> **WORK TO BE COMPLETED**
Your answer must be an exact copy of every record below.

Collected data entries
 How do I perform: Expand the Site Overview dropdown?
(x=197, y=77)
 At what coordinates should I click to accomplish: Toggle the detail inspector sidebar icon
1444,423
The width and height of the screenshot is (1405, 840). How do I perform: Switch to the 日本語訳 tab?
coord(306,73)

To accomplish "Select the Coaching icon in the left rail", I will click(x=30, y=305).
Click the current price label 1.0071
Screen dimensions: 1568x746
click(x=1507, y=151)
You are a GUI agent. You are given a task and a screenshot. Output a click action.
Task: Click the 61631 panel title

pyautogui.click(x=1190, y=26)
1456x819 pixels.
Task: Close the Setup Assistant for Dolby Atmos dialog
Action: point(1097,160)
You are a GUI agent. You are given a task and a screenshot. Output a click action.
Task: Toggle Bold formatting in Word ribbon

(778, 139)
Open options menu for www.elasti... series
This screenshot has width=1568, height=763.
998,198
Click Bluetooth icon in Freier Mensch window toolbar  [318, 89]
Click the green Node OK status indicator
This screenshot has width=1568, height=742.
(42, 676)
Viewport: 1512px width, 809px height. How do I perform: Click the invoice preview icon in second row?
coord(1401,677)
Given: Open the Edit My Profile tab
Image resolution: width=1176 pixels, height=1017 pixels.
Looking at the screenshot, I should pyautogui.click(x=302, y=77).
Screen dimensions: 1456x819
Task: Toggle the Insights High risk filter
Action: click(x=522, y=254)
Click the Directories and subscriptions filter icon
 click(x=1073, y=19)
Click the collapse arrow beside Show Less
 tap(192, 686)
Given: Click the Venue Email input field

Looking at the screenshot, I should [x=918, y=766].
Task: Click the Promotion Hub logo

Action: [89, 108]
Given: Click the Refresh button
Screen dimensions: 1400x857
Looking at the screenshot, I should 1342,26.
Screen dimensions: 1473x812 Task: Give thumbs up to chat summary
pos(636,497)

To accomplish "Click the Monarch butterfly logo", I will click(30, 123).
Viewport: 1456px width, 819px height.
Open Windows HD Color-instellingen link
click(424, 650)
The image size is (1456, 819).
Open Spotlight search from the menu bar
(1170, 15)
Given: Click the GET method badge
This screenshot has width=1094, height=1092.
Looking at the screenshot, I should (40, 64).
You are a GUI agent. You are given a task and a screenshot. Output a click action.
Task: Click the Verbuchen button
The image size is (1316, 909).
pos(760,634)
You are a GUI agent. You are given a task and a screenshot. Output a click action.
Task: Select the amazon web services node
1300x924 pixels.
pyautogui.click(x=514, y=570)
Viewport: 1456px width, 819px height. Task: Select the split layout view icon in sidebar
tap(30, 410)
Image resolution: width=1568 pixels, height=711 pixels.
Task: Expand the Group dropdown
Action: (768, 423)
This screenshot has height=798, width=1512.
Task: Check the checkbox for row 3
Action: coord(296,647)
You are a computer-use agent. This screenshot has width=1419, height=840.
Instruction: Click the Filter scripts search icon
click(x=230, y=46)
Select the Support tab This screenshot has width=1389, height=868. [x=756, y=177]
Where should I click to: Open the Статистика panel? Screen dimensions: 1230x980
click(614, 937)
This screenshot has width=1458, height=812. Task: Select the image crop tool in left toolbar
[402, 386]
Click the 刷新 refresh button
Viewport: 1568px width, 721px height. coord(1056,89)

> **ANSWER FOR THIS EXERCISE**
 How do I perform: Expand the Site Overview dropdown?
(x=197, y=77)
 At what coordinates should I click to accomplish: Toggle the detail inspector sidebar icon
1444,423
The width and height of the screenshot is (1405, 840). How do I perform: Switch to the 日本語訳 tab?
coord(306,73)

To accomplish "Select the Coaching icon in the left rail", I will click(x=30, y=305).
Click the current price label 1.0071
Screen dimensions: 1568x746
click(x=1507, y=151)
You are a GUI agent. You are given a task and a screenshot. Output a click action.
Task: Click the 61631 panel title

pyautogui.click(x=1190, y=26)
1456x819 pixels.
Task: Close the Setup Assistant for Dolby Atmos dialog
Action: point(1097,160)
You are a GUI agent. You are given a task and a screenshot. Output a click action.
Task: Toggle Bold formatting in Word ribbon

(778, 139)
Open options menu for www.elasti... series
This screenshot has width=1568, height=763.
998,198
Click Bluetooth icon in Freier Mensch window toolbar  [318, 89]
Click the green Node OK status indicator
This screenshot has width=1568, height=742.
(42, 676)
Viewport: 1512px width, 809px height. How do I perform: Click the invoice preview icon in second row?
coord(1401,677)
Given: Open the Edit My Profile tab
Image resolution: width=1176 pixels, height=1017 pixels.
Looking at the screenshot, I should pyautogui.click(x=302, y=77).
Screen dimensions: 1456x819
Task: Toggle the Insights High risk filter
Action: click(x=522, y=254)
Click the Directories and subscriptions filter icon
 click(x=1073, y=19)
Click the collapse arrow beside Show Less
 tap(192, 686)
Given: Click the Venue Email input field

Looking at the screenshot, I should [x=918, y=766].
Task: Click the Promotion Hub logo

Action: [89, 108]
Given: Click the Refresh button
Screen dimensions: 1400x857
Looking at the screenshot, I should 1342,26.
Screen dimensions: 1473x812 Task: Give thumbs up to chat summary
pos(636,497)

To accomplish "Click the Monarch butterfly logo", I will click(30, 123).
Viewport: 1456px width, 819px height.
Open Windows HD Color-instellingen link
click(424, 650)
The image size is (1456, 819).
Open Spotlight search from the menu bar
(1170, 15)
Given: Click the GET method badge
This screenshot has width=1094, height=1092.
Looking at the screenshot, I should (40, 64).
You are a GUI agent. You are given a task and a screenshot. Output a click action.
Task: Click the Verbuchen button
The image size is (1316, 909).
pos(760,634)
You are a GUI agent. You are given a task and a screenshot. Output a click action.
Task: Select the amazon web services node
1300x924 pixels.
pyautogui.click(x=514, y=570)
Viewport: 1456px width, 819px height. Task: Select the split layout view icon in sidebar
tap(30, 410)
Image resolution: width=1568 pixels, height=711 pixels.
Task: Expand the Group dropdown
Action: (768, 423)
This screenshot has height=798, width=1512.
Task: Check the checkbox for row 3
Action: coord(296,647)
You are a computer-use agent. This screenshot has width=1419, height=840.
Instruction: Click the Filter scripts search icon
click(x=230, y=46)
Select the Support tab This screenshot has width=1389, height=868. [x=756, y=177]
Where should I click to: Open the Статистика panel? Screen dimensions: 1230x980
click(614, 937)
This screenshot has width=1458, height=812. Task: Select the image crop tool in left toolbar
[402, 386]
Click the 刷新 refresh button
Viewport: 1568px width, 721px height. coord(1056,89)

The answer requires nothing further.